You’d be hard-pressed to find a Black commentator who criticized late Zimbabwean President Robert Mugabe’s land reforms of the early 2000s more than I did. However, the backlash from other Black commentators was such that, if I didn’t know better, I would’ve thought I was betraying my race.
Meanwhile, it was plain for all to see that his land reforms amounted to little more than seizing white farms to parcel out to Black cronies. Nobody had to be a clairvoyant (or a real farmer) to see what Zimbabweans would eventually reap from what Mugabe was sowing.

▸ **Material shown**
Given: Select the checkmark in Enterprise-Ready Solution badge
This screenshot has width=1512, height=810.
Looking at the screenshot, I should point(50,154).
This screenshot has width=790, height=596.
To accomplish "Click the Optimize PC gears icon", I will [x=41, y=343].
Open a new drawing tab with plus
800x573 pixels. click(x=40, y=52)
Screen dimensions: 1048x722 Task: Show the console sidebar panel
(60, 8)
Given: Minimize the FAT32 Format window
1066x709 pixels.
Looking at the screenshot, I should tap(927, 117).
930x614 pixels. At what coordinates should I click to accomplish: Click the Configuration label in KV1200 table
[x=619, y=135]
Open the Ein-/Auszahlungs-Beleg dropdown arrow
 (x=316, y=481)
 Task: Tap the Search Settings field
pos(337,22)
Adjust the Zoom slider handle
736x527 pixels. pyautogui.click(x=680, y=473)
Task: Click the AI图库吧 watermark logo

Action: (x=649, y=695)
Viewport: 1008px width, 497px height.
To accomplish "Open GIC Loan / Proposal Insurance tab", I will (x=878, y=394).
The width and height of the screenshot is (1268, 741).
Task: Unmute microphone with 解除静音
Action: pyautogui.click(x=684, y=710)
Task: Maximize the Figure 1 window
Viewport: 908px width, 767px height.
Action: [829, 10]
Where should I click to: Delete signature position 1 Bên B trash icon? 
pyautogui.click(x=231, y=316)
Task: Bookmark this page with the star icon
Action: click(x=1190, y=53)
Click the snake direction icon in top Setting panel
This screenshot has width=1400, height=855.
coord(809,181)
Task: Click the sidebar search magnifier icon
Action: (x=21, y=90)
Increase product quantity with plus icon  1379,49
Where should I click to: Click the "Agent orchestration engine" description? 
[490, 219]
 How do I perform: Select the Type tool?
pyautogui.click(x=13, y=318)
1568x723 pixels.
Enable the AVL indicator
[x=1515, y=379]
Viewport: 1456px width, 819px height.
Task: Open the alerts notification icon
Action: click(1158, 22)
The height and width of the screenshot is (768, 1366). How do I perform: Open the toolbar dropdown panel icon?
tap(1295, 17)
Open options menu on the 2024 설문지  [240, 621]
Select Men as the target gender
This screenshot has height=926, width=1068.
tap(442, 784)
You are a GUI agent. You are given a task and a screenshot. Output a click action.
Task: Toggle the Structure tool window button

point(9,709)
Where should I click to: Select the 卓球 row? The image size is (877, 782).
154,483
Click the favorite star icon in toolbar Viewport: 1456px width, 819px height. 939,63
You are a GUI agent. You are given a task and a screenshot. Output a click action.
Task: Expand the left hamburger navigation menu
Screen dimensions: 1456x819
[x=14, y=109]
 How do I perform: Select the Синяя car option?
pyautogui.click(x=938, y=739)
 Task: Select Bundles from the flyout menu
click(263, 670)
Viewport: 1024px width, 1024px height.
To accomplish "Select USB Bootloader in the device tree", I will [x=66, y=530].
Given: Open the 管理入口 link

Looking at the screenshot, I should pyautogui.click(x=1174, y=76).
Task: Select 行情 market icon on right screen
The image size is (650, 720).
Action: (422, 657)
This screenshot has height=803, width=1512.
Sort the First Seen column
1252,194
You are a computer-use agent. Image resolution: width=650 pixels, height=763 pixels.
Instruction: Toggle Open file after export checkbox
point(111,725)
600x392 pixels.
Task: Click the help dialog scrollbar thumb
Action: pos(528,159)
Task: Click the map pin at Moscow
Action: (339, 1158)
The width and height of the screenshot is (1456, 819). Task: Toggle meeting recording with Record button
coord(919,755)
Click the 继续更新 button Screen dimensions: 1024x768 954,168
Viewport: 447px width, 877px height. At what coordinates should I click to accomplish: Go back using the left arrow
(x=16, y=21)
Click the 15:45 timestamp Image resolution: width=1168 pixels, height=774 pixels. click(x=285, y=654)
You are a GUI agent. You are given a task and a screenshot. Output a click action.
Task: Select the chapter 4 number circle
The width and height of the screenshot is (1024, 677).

▸ **Request**
In the commentary on Mugabe's land reforms, rewrite the passage between "You’d be hard-pressed" and "betraying my race.", inclusive, replacing "backlash" with "pushback".

▸ **Result below**
You’d be hard-pressed to find a Black commentator who criticized late Zimbabwean President Robert Mugabe’s land reforms of the early 2000s more than I did. However, the pushback from other Black commentators was such that, if I didn’t know better, I would’ve thought I was betraying my race.